RECORDS FOR THIS EXERCISE:
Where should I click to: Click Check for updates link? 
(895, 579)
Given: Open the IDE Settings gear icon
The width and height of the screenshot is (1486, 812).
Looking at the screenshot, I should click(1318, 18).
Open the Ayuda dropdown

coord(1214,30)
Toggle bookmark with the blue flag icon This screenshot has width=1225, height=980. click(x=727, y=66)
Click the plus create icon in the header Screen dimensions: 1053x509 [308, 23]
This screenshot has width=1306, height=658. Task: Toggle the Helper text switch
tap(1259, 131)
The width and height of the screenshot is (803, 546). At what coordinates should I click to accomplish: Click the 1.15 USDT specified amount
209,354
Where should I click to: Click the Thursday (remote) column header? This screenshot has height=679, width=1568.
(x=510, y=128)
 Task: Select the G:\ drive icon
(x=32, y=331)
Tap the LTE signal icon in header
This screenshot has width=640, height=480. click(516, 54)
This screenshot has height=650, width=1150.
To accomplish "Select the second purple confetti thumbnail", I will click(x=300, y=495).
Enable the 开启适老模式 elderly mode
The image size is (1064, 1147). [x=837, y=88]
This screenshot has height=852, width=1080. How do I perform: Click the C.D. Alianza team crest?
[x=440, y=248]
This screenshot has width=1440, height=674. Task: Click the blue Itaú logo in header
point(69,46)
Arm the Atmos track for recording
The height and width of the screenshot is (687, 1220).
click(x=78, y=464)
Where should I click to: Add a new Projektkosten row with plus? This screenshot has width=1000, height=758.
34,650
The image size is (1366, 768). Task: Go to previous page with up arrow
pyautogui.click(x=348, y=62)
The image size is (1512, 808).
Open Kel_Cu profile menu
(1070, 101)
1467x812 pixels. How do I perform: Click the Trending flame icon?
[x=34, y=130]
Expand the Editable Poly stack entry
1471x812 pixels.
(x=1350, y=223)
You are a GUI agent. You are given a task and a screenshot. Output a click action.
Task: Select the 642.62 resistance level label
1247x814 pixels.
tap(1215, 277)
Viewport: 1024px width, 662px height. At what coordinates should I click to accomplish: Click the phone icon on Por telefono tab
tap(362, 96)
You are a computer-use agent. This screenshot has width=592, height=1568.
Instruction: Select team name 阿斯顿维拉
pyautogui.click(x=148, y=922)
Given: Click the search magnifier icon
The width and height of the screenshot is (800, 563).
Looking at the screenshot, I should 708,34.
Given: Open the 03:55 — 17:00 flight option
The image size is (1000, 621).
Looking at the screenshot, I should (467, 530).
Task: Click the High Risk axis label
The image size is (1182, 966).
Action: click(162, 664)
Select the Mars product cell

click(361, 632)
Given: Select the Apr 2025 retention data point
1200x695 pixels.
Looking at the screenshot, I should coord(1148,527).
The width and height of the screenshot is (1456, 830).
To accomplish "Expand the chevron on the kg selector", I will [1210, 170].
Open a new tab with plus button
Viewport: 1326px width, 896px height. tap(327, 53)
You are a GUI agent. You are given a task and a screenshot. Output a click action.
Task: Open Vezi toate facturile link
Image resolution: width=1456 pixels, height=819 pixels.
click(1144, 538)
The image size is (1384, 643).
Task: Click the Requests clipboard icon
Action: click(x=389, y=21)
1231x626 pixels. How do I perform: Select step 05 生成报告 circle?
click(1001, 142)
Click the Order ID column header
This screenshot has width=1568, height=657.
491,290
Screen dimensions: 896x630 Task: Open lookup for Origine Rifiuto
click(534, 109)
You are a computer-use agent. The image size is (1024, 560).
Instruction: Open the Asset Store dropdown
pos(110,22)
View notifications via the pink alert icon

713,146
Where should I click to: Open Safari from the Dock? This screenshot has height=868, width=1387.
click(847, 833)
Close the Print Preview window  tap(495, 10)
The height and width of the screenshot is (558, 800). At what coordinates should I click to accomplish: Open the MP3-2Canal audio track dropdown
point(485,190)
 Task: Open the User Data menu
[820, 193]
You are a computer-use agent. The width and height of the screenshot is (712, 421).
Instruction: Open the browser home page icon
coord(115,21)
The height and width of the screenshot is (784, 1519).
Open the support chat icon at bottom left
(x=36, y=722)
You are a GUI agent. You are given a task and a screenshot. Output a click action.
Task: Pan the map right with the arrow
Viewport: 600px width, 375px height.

WRITTEN EXERCISE: Please convert the records above into a JSON list of strings, one string per line, with blank lines omitted.

FINISHED EXERCISE:
[
  "Where should I click to: Click Check for updates link? ",
  "(895, 579)",
  "Given: Open the IDE Settings gear icon",
  "The width and height of the screenshot is (1486, 812).",
  "Looking at the screenshot, I should click(1318, 18).",
  "Open the Ayuda dropdown",
  "coord(1214,30)",
  "Toggle bookmark with the blue flag icon This screenshot has width=1225, height=980. click(x=727, y=66)",
  "Click the plus create icon in the header Screen dimensions: 1053x509 [308, 23]",
  "This screenshot has width=1306, height=658. Task: Toggle the Helper text switch",
  "tap(1259, 131)",
  "The width and height of the screenshot is (803, 546). At what coordinates should I click to accomplish: Click the 1.15 USDT specified amount",
  "209,354",
  "Where should I click to: Click the Thursday (remote) column header? This screenshot has height=679, width=1568.",
  "(x=510, y=128)",
  " Task: Select the G:\\ drive icon",
  "(x=32, y=331)",
  "Tap the LTE signal icon in header",
  "This screenshot has width=640, height=480. click(516, 54)",
  "This screenshot has height=650, width=1150.",
  "To accomplish \"Select the second purple confetti thumbnail\", I will click(x=300, y=495).",
  "Enable the 开启适老模式 elderly mode",
  "The image size is (1064, 1147). [x=837, y=88]",
  "This screenshot has height=852, width=1080. How do I perform: Click the C.D. Alianza team crest?",
  "[x=440, y=248]",
  "This screenshot has width=1440, height=674. Task: Click the blue Itaú logo in header",
  "point(69,46)",
  "Arm the Atmos track for recording",
  "The height and width of the screenshot is (687, 1220).",
  "click(x=78, y=464)",
  "Where should I click to: Add a new Projektkosten row with plus? This screenshot has width=1000, height=758.",
  "34,650",
  "The image size is (1366, 768). Task: Go to previous page with up arrow",
  "pyautogui.click(x=348, y=62)",
  "The image size is (1512, 808).",
  "Open Kel_Cu profile menu",
  "(1070, 101)",
  "1467x812 pixels. How do I perform: Click the Trending flame icon?",
  "[x=34, y=130]",
  "Expand the Editable Poly stack entry",
  "1471x812 pixels.",
  "(x=1350, y=223)",
  "You are a GUI agent. You are given a task and a screenshot. Output a click action.",
  "Task: Select the 642.62 resistance level label",
  "1247x814 pixels.",
  "tap(1215, 277)",
  "Viewport: 1024px width, 662px height. At what coordinates should I click to accomplish: Click the phone icon on Por telefono tab",
  "tap(362, 96)",
  "You are a computer-use agent. This screenshot has width=592, height=1568.",
  "Instruction: Select team name 阿斯顿维拉",
  "pyautogui.click(x=148, y=922)",
  "Given: Click the search magnifier icon",
  "The width and height of the screenshot is (800, 563).",
  "Looking at the screenshot, I should 708,34.",
  "Given: Open the 03:55 — 17:00 flight option",
  "The image size is (1000, 621).",
  "Looking at the screenshot, I should (467, 530).",
  "Task: Click the High Risk axis label",
  "The image size is (1182, 966).",
  "Action: click(162, 664)",
  "Select the Mars product cell",
  "click(361, 632)",
  "Given: Select the Apr 2025 retention data point",
  "1200x695 pixels.",
  "Looking at the screenshot, I should coord(1148,527).",
  "The width and height of the screenshot is (1456, 830).",
  "To accomplish \"Expand the chevron on the kg selector\", I will [1210, 170].",
  "Open a new tab with plus button",
  "Viewport: 1326px width, 896px height. tap(327, 53)",
  "You are a GUI agent. You are given a task and a screenshot. Output a click action.",
  "Task: Open Vezi toate facturile link",
  "Image resolution: width=1456 pixels, height=819 pixels.",
  "click(1144, 538)",
  "The image size is (1384, 643).",
  "Task: Click the Requests clipboard icon",
  "Action: click(x=389, y=21)",
  "1231x626 pixels. How do I perform: Select step 05 生成报告 circle?",
  "click(1001, 142)",
  "Click the Order ID column header",
  "This screenshot has width=1568, height=657.",
  "491,290",
  "Screen dimensions: 896x630 Task: Open lookup for Origine Rifiuto",
  "click(534, 109)",
  "You are a computer-use agent. The image size is (1024, 560).",
  "Instruction: Open the Asset Store dropdown",
  "pos(110,22)",
  "View notifications via the pink alert icon",
  "713,146",
  "Where should I click to: Open Safari from the Dock? This screenshot has height=868, width=1387.",
  "click(847, 833)",
  "Close the Print Preview window  tap(495, 10)",
  "The height and width of the screenshot is (558, 800). At what coordinates should I click to accomplish: Open the MP3-2Canal audio track dropdown",
  "point(485,190)",
  " Task: Open the User Data menu",
  "[820, 193]",
  "You are a computer-use agent. The width and height of the screenshot is (712, 421).",
  "Instruction: Open the browser home page icon",
  "coord(115,21)",
  "The height and width of the screenshot is (784, 1519).",
  "Open the support chat icon at bottom left",
  "(x=36, y=722)",
  "You are a GUI agent. You are given a task and a screenshot. Output a click action.",
  "Task: Pan the map right with the arrow",
  "Viewport: 600px width, 375px height."
]